'Dune' Director Denis Villeneuve Calls The Film "The Toughest Thing I've Done"

Fear is the mind-killer, so although adapting Dune was a daunting prospect for director Denis Villeneuve, he decided to face his fear and take the project on. It's not the first time he's shepherded a beloved science-fiction property back to the big screen. Four years ago, Blade Runner 2049 showed that he was capable of doing at least one classic justice with a new interpretation.

With Dune, however, he was attempting to film an "unadaptable" Frank Herbert novel that had already stymied accomplished filmmakers like David Lynch and Alejandro Jodorowsky. In a new interview, he says: "It was, by far, the toughest thing I've done."
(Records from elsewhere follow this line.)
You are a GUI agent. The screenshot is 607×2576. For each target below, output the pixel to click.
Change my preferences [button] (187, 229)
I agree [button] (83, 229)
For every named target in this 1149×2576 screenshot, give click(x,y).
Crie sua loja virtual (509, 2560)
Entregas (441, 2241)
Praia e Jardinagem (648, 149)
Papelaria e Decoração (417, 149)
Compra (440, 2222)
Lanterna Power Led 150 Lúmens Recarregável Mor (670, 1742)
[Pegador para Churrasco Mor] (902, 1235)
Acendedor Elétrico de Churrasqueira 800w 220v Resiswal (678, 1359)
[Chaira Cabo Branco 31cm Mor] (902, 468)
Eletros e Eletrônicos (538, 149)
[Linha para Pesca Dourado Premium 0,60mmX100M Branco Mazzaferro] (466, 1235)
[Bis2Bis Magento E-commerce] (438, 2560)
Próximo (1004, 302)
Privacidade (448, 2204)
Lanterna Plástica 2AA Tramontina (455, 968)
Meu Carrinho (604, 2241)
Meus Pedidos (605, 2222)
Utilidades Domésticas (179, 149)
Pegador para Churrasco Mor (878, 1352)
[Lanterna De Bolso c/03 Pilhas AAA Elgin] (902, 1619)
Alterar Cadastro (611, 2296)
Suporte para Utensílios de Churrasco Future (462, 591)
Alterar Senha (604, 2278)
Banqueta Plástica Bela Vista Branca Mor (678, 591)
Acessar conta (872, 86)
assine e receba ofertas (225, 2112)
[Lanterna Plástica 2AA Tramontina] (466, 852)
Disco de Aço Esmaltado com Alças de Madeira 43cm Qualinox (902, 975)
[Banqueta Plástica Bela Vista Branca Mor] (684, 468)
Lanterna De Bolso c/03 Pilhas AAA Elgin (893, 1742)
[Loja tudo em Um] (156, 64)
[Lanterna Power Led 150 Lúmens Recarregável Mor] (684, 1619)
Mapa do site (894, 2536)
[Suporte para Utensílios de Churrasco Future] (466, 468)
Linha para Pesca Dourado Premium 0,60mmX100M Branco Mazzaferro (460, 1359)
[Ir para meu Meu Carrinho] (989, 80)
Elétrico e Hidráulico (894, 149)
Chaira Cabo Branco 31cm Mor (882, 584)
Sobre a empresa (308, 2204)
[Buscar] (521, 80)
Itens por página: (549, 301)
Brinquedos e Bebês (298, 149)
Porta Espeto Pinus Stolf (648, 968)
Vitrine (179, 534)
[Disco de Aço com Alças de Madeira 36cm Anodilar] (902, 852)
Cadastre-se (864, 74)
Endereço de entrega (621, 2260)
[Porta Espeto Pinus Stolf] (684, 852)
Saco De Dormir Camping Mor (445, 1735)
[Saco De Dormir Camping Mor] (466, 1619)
Villeneuve recently spoke with Total Film, where he characterized Arrival and Blade Runner, his two previous forays into science fiction, as necessary "stepping stones" in his career, leading up to Dune. He's already left some outsized footprints in the sands of this particular genre, but a closer look at his filmography reveals that those footprints have led him in a big circle back to the deserts of Wadi Rum, Jordan.

That's where he shot Incendies, his 2010 French-language film, which earned an Oscar nomination and which was the last film he made before crossing over into English in 2013 with the one-two Jake Gyllenhaal punch of Prisoners and Enemy. To hear Villeneuve tell it, Dune is something that was already on his mind well over a decade ago when he was on location in Jordan, filming Incendies. He said:

"I remember taking mental notes at the time: 'If ever I do the movie, I'm coming back here and there. That's where Paul sits. But it was a massive fantasy."

Two Different "Little-Deaths"

Like many of us who read Herbert's novel in high school or college, Villeneuve's relationship with Dune began even earlier than that when he was a teenager. That's how long he had been dreaming of making this movie. Seeing his dream become a reality now is something he likened to la petite mort, that French phrase, meaning "the little death," which we've borrowed into English, much like Villeneuve's filmmaking.

The Oxford English Dictionary (via Wikipedia) defines la petit mort as "the sensation of post-orgasm as likened to death." It's like that meme, "Yeah, sex is cool, but ... [have you ever tried making a movie?]" As Villeneuve put it:

"There are deep pleasures when there are images that you're able to achieve that are close to what you had in mind as a teenager; then it's orgasmic. But the failures are very difficult, because you disappoint the teenager in yourself. As Hans Zimmer [who has scored Dune] pointed out, it's very dangerous to try to reach one of your oldest dreams."

He also said, "I have some kind of a self-destructive device inside me to take projects that are out of my reach." With Dune, he was inspired to overcome this by Herbert's famous book quote: "I must not fear. Fear is the mind-killer. Fear is the little-death that brings total obliteration. I will face my fear."

We'll soon be facing Dune in theaters and on HBO Max. Timothée Chalamet leads a stacked ensemble cast, but if and when we see a sequel adapting the book's second half (and Villeneuve is optimistic that we will), Zendaya's character may become the new protagonist. In the meantime, with a release date of October 1, 2021, this first movie is no longer so far out of reach.